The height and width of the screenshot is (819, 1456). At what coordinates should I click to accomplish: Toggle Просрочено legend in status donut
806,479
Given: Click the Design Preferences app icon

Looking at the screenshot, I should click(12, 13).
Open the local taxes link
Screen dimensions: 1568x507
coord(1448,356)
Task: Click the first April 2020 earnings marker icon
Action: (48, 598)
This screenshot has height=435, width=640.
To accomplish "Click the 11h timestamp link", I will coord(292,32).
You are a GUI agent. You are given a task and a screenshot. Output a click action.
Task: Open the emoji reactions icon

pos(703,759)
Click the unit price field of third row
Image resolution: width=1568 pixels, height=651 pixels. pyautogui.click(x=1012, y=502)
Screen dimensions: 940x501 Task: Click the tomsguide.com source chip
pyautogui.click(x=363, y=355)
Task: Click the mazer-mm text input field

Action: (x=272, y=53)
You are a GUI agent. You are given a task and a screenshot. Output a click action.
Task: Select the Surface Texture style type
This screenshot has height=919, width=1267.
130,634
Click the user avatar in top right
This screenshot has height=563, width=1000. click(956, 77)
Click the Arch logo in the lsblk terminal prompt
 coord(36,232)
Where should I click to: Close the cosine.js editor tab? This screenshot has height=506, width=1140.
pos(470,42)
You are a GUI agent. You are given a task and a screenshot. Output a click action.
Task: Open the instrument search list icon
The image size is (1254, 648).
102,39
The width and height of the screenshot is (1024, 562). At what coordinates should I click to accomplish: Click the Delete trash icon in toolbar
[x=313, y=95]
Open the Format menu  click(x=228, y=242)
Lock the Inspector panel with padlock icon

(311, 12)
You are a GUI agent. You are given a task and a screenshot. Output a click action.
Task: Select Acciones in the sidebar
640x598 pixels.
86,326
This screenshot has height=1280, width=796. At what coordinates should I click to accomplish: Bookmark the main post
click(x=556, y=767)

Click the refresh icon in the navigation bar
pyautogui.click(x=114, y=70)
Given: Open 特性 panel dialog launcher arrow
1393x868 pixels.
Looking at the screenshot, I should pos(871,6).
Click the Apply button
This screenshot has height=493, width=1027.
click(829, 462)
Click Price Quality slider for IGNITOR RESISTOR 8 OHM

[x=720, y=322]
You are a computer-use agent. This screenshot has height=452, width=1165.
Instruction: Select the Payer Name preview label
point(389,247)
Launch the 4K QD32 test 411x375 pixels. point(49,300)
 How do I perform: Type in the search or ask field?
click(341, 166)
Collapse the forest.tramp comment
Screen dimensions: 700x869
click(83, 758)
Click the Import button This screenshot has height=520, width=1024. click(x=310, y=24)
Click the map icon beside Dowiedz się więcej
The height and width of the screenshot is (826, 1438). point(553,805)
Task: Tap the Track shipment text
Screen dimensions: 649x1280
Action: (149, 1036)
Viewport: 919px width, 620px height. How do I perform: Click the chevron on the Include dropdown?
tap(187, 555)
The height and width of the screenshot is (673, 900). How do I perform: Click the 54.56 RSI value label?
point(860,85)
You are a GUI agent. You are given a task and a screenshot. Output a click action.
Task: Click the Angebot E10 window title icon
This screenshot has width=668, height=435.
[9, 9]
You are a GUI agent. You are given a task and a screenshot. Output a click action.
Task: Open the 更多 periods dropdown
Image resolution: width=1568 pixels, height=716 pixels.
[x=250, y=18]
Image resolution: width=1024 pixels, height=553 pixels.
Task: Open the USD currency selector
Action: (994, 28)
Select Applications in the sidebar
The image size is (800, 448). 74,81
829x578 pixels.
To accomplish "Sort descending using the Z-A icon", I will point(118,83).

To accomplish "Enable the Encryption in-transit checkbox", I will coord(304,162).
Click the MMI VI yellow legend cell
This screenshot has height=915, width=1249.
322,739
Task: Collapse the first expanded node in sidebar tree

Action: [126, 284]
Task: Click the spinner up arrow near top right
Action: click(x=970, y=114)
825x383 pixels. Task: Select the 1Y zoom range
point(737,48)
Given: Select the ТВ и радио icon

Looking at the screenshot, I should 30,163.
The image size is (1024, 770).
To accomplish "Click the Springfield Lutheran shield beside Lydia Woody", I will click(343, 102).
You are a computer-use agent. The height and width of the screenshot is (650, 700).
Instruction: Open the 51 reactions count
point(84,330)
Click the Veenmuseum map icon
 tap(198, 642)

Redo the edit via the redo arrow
__________
WORK ORDER
Across all the lines of the data, count those that include the word "will" and reply with that number only.

OUTPUT FOR THIS EXERCISE
4